=== TASK STATEMENT ===
Return the listing word for word, as given.
——————
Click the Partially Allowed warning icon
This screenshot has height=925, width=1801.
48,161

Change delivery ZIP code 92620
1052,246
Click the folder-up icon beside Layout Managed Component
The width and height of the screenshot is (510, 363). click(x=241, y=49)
——————
=== REPLY TO THE EXERCISE ===
Click the Partially Allowed warning icon
This screenshot has height=925, width=1801.
48,161

Change delivery ZIP code 92620
1052,246
Click the folder-up icon beside Layout Managed Component
The width and height of the screenshot is (510, 363). click(x=241, y=49)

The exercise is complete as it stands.